KESK Haber-Sen Genel Merkezi, TRT Müdürlüğü’nün 169 emekçiyi Devlet Personel Başkanlığı’na istihdam fazlası personel (İFP) olarak bildirip, başka kurumlara gönderilmelerini istemesine ve TRT’de yaşanan kapsamlı dönüşüme ilişkin basın açıklaması yaparak, bu gidişata karşı sessiz kalmayıp, mücadele edeceğini açıkladı.
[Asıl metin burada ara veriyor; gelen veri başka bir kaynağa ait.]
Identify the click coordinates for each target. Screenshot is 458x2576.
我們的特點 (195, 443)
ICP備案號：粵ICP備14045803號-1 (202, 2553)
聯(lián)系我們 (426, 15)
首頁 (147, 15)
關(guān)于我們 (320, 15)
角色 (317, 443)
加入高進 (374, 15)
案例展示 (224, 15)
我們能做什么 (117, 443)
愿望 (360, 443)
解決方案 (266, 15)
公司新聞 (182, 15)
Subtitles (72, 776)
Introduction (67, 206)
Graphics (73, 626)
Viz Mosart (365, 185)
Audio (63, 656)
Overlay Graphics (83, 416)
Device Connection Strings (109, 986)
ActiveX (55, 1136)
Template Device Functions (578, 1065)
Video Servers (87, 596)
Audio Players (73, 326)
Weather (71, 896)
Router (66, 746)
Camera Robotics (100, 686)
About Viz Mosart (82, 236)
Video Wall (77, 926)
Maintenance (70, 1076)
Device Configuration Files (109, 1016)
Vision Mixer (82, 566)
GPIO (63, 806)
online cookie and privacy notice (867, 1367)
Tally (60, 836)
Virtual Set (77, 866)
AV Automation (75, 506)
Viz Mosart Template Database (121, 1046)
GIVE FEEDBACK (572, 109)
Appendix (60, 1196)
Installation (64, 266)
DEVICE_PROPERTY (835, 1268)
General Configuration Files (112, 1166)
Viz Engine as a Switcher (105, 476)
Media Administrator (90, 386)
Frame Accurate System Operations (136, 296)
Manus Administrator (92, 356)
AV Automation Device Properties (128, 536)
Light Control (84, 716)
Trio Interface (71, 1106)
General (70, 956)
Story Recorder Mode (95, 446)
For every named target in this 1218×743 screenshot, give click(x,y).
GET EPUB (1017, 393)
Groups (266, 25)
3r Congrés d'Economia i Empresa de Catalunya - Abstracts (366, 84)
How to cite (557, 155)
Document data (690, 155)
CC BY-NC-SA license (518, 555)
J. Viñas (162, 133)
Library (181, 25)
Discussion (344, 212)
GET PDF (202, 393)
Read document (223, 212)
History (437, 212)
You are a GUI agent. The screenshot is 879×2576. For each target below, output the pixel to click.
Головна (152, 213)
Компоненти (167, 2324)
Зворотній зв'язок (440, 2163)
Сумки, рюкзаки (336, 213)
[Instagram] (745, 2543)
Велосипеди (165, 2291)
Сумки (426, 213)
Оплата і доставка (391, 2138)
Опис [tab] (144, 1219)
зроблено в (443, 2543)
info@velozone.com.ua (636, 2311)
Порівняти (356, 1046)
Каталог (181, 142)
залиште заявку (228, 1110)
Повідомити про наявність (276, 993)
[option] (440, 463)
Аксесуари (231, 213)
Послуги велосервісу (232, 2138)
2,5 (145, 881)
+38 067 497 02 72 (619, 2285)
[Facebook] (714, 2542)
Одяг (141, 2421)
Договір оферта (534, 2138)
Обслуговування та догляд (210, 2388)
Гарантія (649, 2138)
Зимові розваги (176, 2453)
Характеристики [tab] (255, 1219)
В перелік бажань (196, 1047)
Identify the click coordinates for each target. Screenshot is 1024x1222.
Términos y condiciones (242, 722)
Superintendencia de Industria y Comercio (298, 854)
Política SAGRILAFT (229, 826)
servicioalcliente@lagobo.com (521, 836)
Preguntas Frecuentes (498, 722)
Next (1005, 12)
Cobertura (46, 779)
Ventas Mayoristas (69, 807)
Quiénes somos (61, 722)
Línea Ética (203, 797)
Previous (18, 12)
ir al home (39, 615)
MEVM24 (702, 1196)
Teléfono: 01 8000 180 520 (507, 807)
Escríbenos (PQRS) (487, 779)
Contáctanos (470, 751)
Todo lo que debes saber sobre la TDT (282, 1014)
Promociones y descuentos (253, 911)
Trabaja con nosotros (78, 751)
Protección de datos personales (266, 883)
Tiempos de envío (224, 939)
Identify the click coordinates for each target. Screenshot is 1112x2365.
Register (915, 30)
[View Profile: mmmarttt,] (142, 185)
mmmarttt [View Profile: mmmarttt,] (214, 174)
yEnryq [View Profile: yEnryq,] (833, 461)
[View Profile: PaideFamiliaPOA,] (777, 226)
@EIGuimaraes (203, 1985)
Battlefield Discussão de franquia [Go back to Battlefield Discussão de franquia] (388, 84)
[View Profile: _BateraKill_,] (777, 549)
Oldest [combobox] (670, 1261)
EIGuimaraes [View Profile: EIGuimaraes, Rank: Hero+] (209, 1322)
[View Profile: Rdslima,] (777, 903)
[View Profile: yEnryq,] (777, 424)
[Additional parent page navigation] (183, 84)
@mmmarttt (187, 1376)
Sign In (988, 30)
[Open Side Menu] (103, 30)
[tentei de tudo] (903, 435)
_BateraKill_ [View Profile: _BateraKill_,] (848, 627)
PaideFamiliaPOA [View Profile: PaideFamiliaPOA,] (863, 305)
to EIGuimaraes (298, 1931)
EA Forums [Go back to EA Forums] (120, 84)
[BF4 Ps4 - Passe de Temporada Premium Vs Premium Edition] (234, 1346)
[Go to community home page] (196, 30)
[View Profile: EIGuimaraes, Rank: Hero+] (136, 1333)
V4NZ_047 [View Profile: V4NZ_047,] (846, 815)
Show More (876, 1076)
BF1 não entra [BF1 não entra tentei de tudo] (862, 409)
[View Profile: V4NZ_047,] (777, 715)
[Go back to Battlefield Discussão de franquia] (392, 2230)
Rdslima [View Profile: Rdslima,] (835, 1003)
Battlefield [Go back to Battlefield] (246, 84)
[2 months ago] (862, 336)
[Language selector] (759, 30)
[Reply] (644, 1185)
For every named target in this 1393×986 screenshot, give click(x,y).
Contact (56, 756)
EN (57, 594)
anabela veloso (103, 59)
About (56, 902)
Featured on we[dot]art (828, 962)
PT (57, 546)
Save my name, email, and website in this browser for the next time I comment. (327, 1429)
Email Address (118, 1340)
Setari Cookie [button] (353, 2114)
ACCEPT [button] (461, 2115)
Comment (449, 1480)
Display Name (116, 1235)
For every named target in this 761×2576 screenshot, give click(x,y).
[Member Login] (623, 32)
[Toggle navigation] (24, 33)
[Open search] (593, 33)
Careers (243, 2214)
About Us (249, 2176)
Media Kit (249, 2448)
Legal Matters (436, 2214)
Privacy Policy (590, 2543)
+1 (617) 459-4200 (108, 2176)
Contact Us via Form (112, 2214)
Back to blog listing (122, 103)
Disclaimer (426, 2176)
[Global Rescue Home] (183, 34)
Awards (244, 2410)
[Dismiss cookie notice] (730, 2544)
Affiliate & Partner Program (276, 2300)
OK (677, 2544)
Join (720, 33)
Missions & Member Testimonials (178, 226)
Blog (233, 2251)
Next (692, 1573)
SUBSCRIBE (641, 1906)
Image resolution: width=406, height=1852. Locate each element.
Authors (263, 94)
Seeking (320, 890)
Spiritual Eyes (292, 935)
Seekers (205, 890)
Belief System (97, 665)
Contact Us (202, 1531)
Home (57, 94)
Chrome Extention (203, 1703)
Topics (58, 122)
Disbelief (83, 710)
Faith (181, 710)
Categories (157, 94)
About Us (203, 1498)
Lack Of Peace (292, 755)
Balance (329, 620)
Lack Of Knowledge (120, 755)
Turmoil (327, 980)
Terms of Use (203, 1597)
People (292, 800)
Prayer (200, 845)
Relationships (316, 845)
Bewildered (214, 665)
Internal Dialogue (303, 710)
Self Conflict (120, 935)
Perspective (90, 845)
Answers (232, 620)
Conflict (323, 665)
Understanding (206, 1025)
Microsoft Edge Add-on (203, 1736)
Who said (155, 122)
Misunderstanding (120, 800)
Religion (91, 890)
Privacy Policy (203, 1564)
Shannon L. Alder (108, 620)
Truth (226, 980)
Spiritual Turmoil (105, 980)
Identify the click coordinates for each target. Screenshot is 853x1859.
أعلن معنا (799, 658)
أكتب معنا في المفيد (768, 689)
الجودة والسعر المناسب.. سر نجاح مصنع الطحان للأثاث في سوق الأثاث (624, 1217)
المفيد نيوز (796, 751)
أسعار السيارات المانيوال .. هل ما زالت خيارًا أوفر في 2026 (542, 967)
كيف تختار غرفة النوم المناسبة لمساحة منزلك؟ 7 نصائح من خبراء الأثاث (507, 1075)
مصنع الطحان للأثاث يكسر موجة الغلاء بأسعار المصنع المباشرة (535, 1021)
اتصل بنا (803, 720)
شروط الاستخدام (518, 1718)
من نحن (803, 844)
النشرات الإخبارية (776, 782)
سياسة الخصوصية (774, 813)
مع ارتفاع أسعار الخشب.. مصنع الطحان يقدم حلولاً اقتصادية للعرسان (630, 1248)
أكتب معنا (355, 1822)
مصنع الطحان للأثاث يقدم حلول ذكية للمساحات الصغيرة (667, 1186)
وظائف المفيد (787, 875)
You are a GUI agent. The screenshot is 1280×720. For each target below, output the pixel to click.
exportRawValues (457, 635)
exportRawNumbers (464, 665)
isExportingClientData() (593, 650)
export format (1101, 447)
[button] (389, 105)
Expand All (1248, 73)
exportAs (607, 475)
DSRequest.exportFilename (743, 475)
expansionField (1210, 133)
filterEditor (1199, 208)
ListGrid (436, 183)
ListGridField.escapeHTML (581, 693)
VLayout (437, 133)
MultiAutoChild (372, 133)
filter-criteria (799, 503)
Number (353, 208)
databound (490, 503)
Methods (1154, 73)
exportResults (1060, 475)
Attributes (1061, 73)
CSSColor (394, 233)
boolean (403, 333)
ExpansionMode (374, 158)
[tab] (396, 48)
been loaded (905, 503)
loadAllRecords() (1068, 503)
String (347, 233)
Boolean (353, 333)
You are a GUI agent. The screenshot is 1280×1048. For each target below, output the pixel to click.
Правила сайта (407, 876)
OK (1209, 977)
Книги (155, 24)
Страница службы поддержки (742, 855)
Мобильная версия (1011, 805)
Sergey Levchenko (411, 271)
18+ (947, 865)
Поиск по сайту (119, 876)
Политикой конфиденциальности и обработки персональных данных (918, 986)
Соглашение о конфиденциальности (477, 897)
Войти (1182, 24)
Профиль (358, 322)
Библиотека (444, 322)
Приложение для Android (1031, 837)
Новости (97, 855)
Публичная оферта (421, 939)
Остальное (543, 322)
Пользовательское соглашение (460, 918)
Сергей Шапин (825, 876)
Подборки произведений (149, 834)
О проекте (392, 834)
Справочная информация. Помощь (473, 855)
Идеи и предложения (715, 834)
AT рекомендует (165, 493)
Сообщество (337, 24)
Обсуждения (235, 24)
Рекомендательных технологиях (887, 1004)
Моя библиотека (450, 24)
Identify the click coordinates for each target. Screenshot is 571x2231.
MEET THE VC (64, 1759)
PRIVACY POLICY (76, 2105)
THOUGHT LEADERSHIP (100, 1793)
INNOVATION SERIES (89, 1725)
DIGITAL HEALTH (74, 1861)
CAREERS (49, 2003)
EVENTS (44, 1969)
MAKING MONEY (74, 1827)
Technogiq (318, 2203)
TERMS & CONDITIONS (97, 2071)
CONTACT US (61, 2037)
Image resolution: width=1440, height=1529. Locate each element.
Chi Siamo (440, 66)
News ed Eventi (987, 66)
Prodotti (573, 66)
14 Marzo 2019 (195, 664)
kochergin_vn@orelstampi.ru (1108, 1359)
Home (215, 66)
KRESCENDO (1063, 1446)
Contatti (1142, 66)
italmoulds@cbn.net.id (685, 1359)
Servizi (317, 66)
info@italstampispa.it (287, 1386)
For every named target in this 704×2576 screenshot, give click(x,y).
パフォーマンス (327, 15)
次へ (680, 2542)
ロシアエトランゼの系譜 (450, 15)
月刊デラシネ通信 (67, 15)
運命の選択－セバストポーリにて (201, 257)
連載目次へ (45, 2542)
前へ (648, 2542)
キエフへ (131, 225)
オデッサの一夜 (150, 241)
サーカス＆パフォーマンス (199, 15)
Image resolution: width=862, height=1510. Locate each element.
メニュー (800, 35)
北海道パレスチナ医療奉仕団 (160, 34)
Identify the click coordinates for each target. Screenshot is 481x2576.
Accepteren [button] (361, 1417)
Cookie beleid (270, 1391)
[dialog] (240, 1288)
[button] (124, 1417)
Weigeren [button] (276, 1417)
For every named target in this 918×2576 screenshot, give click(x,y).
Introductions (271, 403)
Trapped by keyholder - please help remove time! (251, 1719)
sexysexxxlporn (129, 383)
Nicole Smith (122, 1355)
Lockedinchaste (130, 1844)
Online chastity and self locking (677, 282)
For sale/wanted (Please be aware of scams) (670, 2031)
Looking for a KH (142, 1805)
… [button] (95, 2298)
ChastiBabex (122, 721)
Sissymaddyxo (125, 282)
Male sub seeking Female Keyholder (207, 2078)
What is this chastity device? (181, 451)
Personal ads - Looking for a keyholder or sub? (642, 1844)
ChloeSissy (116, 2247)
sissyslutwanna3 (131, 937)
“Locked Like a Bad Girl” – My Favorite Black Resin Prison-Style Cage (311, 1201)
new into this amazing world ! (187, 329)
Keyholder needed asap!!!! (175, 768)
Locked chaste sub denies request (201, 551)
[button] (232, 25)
TRT’de yaşananların bir prototip olduğu belirtilen açıklamada, esasında tüm kamu emekçilerinin 657 sayılı yasayla sahip oldukları nispi iş güvencesinin hedeflendiği belirtildi. “İş güvencesi olmayan, özlük haklarından arınmış, hukuk karşısında çaresiz bırakılmış yeni istihdam şekli ile tüm kamu personelinin geleceğini karartmaktır” denilen açıklamada, TRT’de yeni istihdam şeklinin ‘Özel Hukuk Hükümlerine Tabi Personel’ olarak belirlendiği vurgulandı. Güvenli çalışmanın ortadan kaldırılmaya çalışıldığı ifade edildi.
TRT’nin bir taraftan “personel fazlası var” derken diğer taraftan dışardan hizmet satın aldığı, bu yöntemle sürekli yeni istihdamlar yaptığı belirtilen açıklamada, bunun aynı zamanda yandaşların ihya edilmesiyle de doğrudan ilişkili olduğu kaydedildi.
TRT’nin gelinen noktada kapatılmadığı, küçültülmediği, özelleştirilmediği belirtilen açıklamada, “TRT şirketleşti!” denildi.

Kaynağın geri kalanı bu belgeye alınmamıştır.